# [Short problem]
Put the items below, from the line with "This screenshot has width=661, height=467." through the end of the items, into a two-column CSV with the headers instruction and coordinates, one row per item. Each field should be quoted, with line breaks replaced by spaces and the pictures left out.

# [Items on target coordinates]
= = =
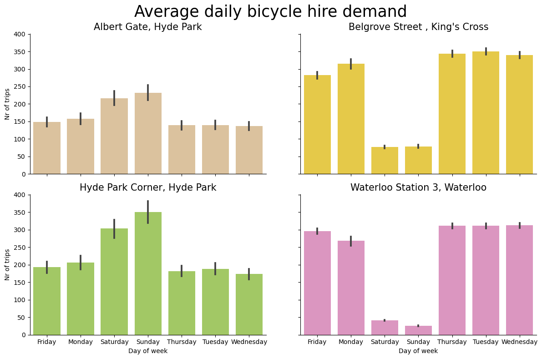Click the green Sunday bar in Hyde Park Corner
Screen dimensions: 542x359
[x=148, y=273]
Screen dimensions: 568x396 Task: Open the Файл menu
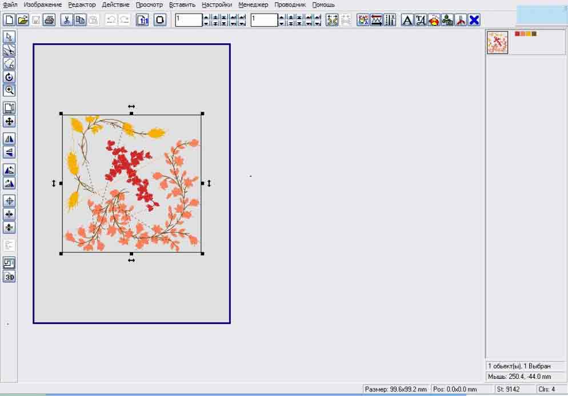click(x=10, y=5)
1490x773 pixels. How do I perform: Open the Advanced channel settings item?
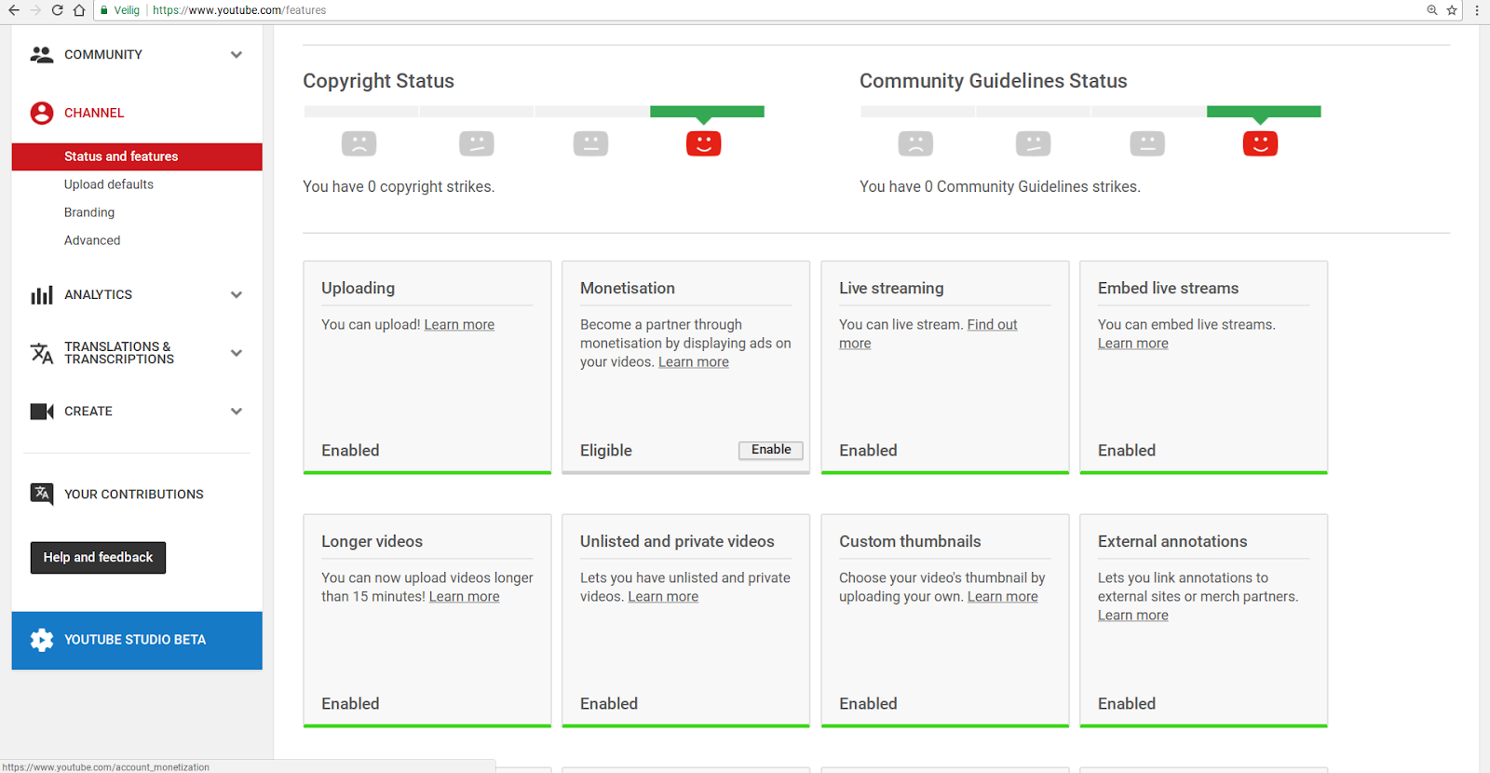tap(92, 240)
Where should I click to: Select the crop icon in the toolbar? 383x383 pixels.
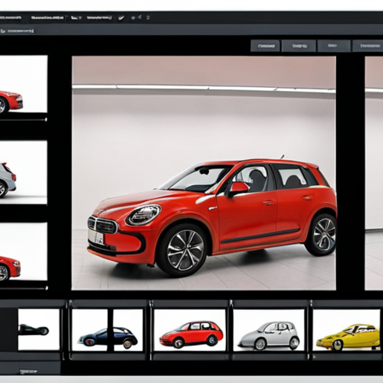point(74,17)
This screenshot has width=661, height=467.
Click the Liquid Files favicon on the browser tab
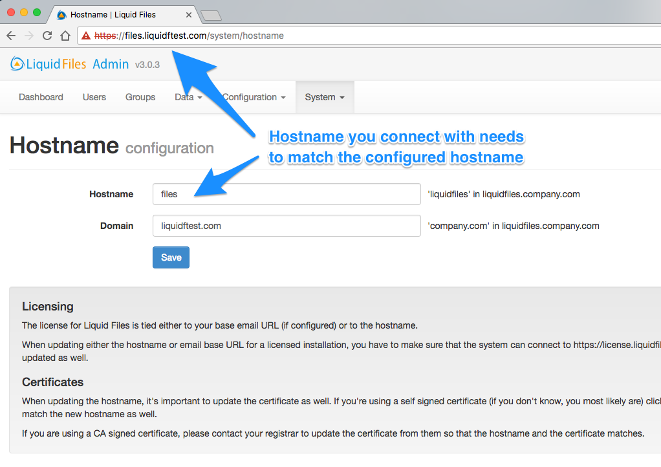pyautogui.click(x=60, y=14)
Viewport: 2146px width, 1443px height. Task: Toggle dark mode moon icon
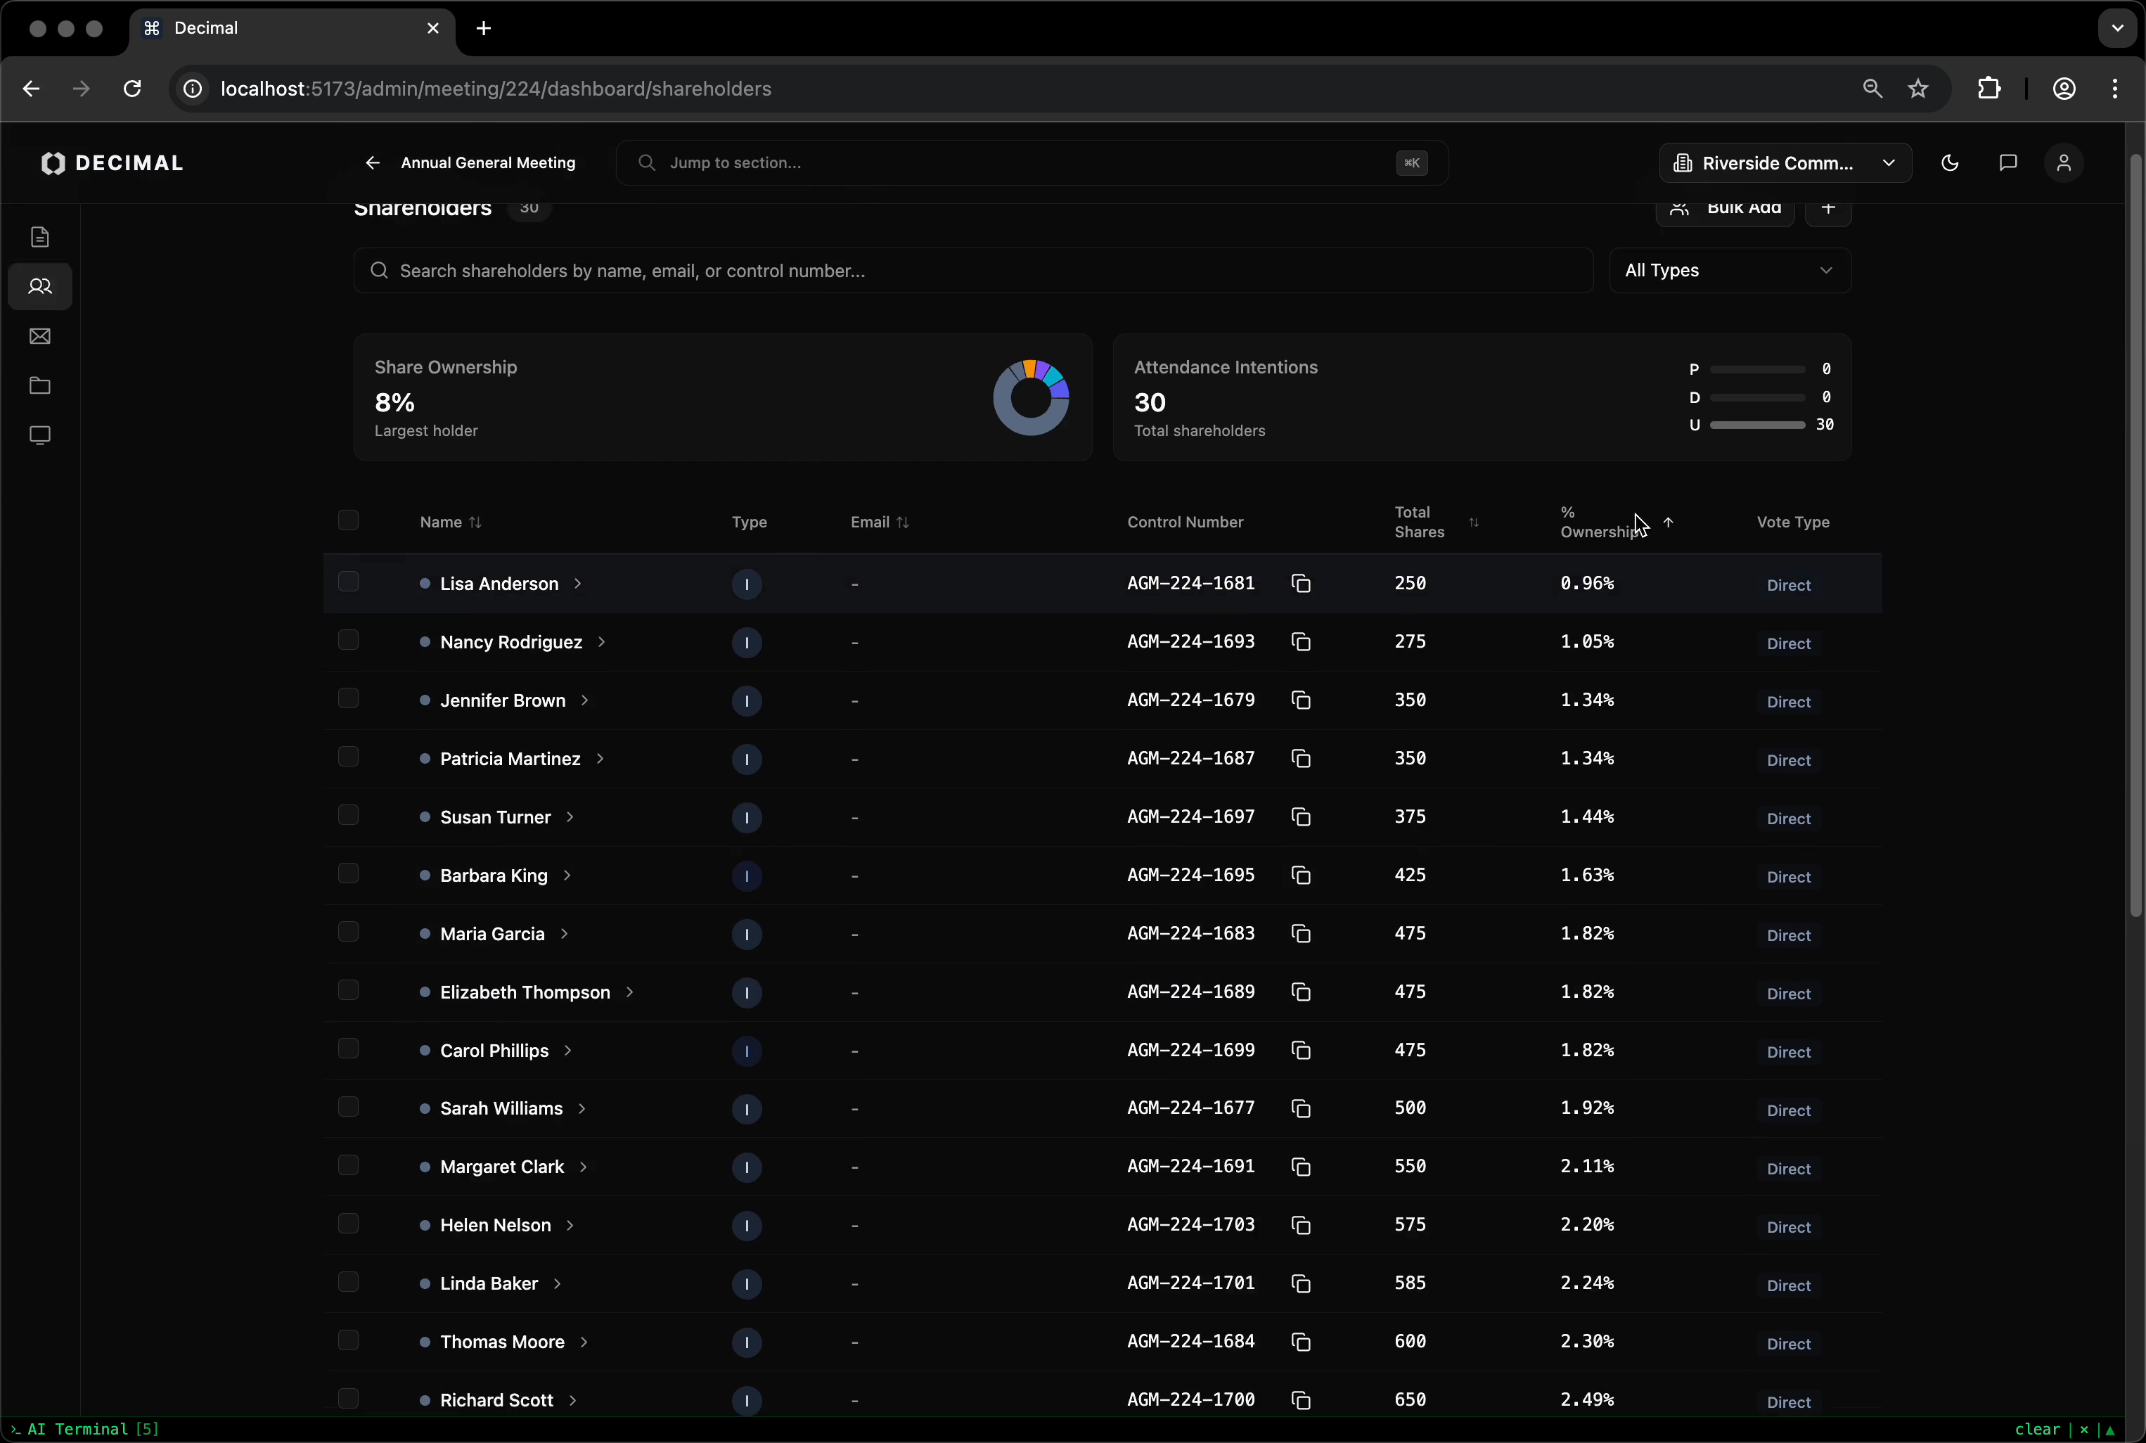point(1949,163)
= = =
# [The output]
instruction,coordinates
"This screenshot has width=661, height=467. Click the Liquid Files favicon on the browser tab","pyautogui.click(x=60, y=14)"
"Viewport: 2146px width, 1443px height. Task: Toggle dark mode moon icon","point(1949,163)"